It took an extra Two and a half years for the state of Texas to finally abolish slavery in 1865, the Emancipation Proclamation was promulgated in 1863. The last gasps of slavery were legally extinguished on this date in June. Laws change but human hearts frequently lag behind. While slavery officially ended and finally made illegal, the moral attitudes and dispositions that created slavery, remained. Over One hundred and fifty years later, in 2020, the struggle to finally surface and confront deeply held racist attitudes is calling the nation to a reckoning of conscience.
This time of upheaval is a summons for those of us who are White to take a hard look at our own culture that we have “celebrated” for literally centuries. This “culture” has had one defining, hateful belief, that has deeply wounded and marred its accomplishments and strengths: SLAVERY and the ability to see an entire race as less than human.

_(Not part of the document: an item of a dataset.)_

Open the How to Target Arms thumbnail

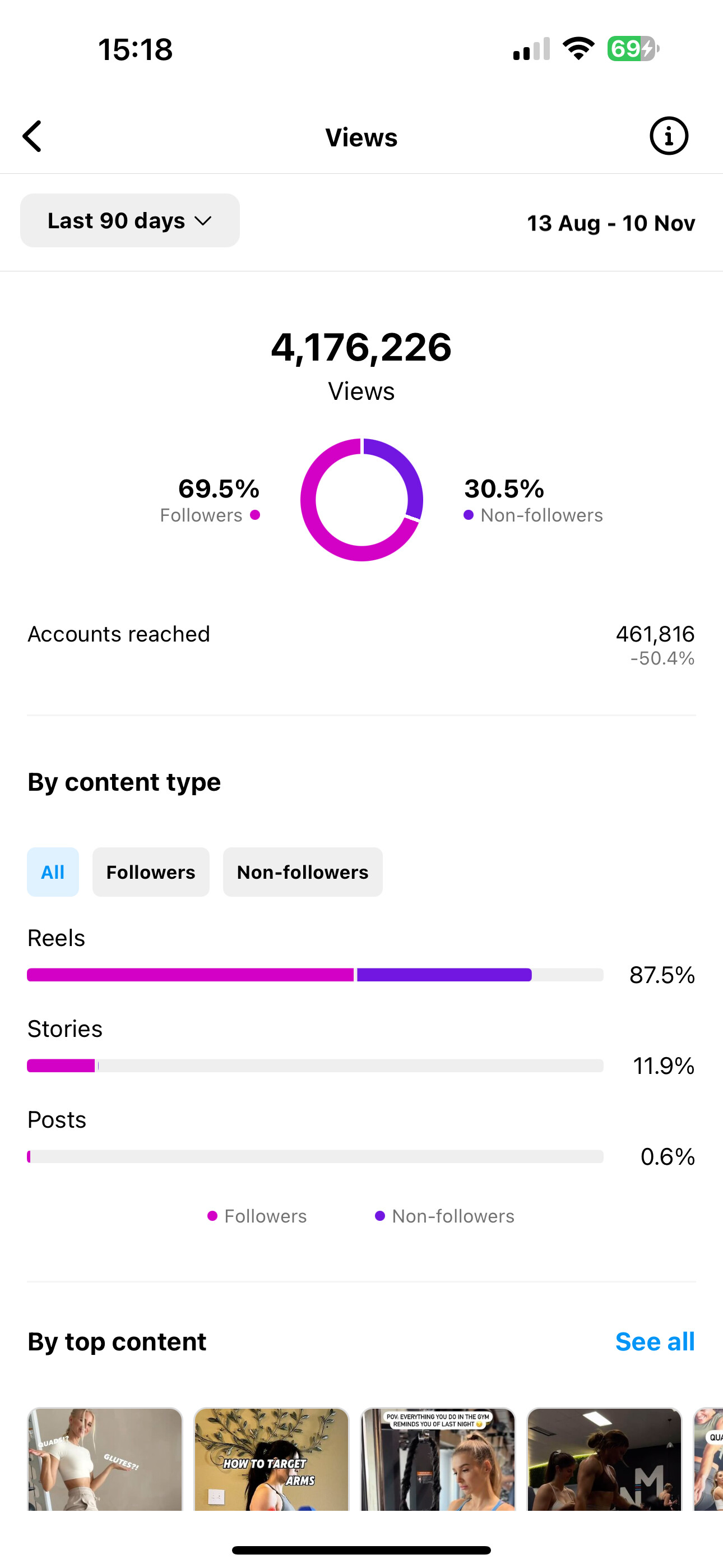pyautogui.click(x=271, y=1459)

The removal of statues, flags, paintings, names of schools and even names of towns is one response in acknowledging the impact of racism and the slavery it gave birth to. Racism and slavery go hand in hand, hatred and fear creating a powerfully destructive alliance.
How ironic that this “Juneteenth” coincides with the beautiful Feast of the Sacred Heart of Jesus. What we, as Catholics, celebrate on this Feast is the powerful love of Christ,
emanating from his heart that was “pierced” as he hung upon the Cross. The Heart of Jesus feels the deep wounds of sin and hatred that have divided the human family. This humanity was created by the Father through his Son in many colors united in love. But it clearly is not and the Father weeps.

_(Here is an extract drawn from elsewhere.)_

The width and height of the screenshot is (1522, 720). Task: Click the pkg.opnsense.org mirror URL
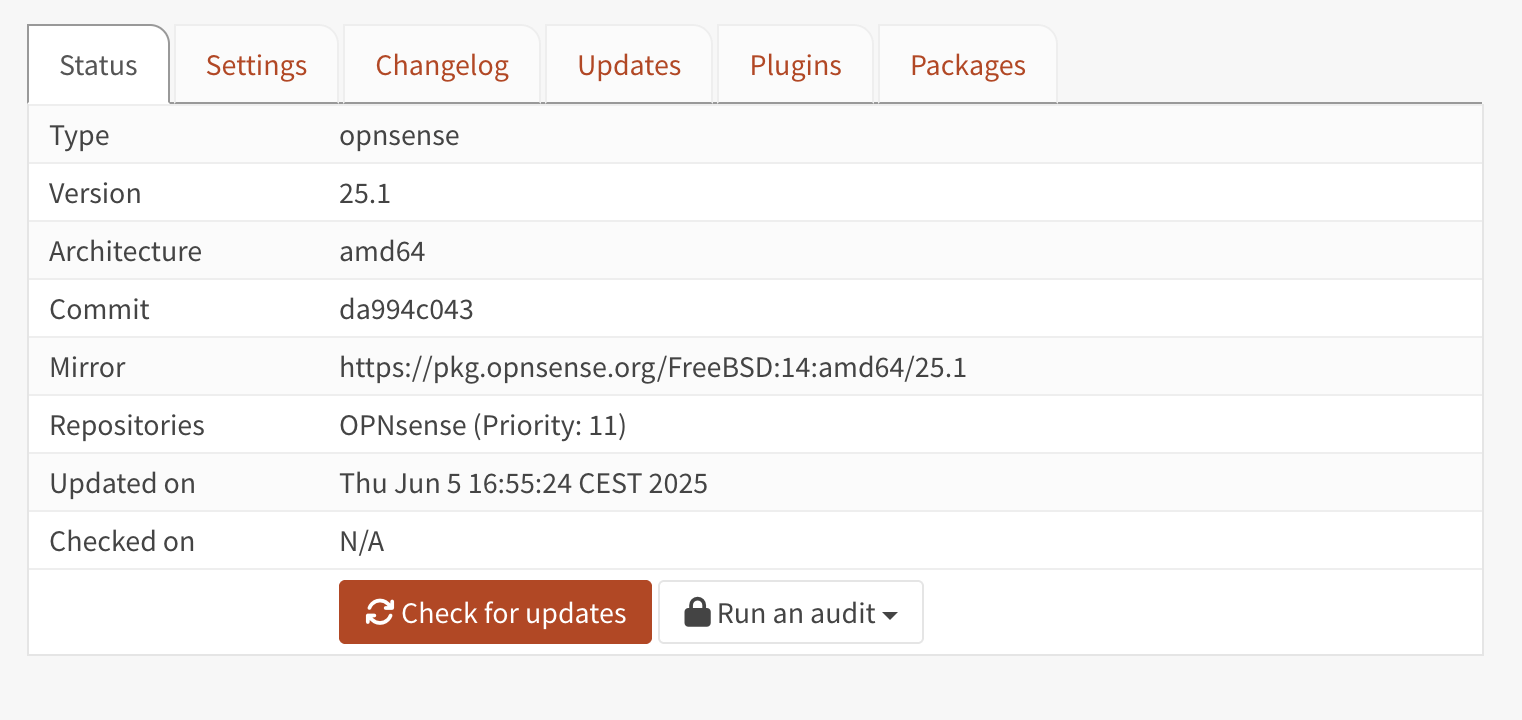(652, 368)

Love and the heart also go hand in hand, and a heart that beats in love must allow old, ancient wounds to be surfaced and healed. Sin is a word we don’t like to use, which speaks volumes, since racism is a sin that divides the heart, and consequently, the human family. Our nation is being called to let the sin be known, owned, by us who have been horribly shaped and spiritually deformed by demeaning attitudes and beliefs.

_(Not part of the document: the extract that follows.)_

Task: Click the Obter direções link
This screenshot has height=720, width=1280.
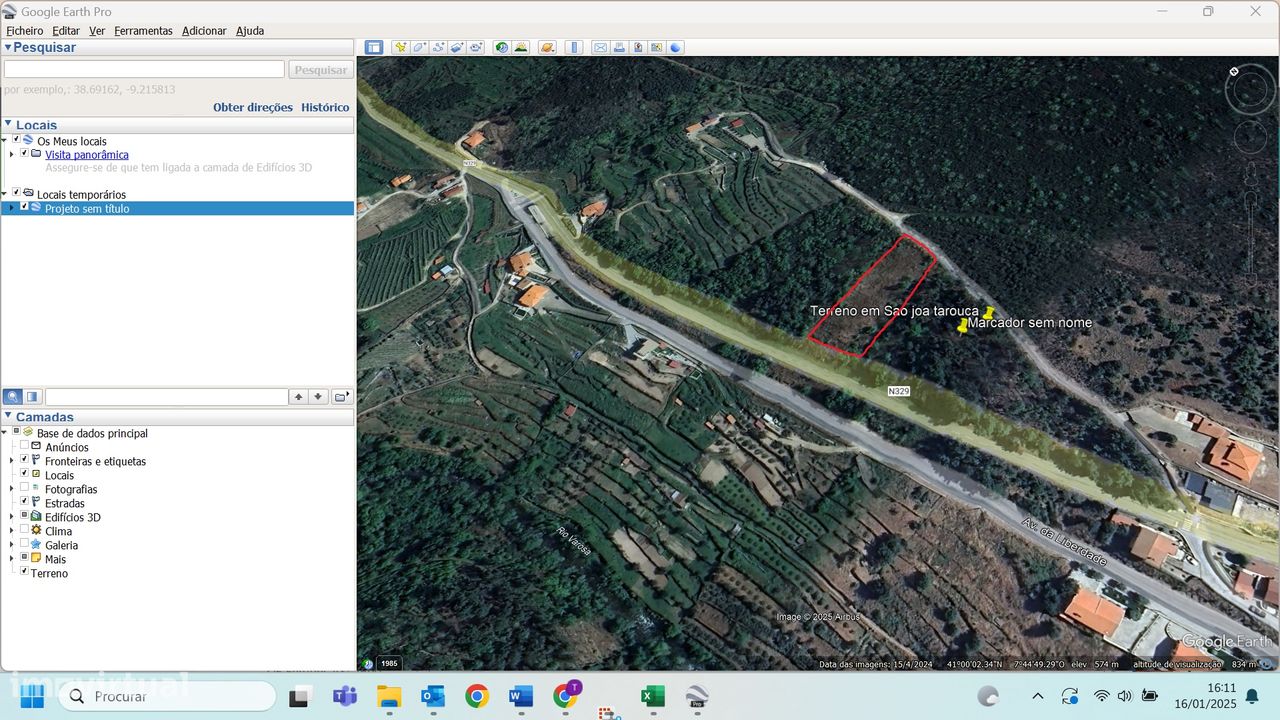Action: coord(253,107)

The love of Jesus, symbolized by his Heart, is the way out of a blindness that has prevented us from seeing the hidden effects of racism in our own hearts. When Christ’s love takes a hold of our hearts, we are free to allow the wounds of hidden sin to surface, so that sorrow for the sin can begin the healing process. I can’t count how many times I have heard people say in the Confessional, “I really don’t have any sins to confess since I’m basically a good person.” How can I be forgiven if I don’t see the sin? Who wants to face ugly truths that lie in the heart? But we must if we are to follow Jesus and his Beatitudes: “Blessed are the merciful....those who thirst for righteousness... the single hearted.... the peacemakers.”
God so loves us that he wants us to be free, to be a living, human witness to the power of love. But this must begin with a sincere examination of, not only conscience (actions), but conscienceNESS (attitudes, biases). I pray that the movement sweeping our country to confront racism will take root, and develop deep roots of justice, giving birth to a lasting peace.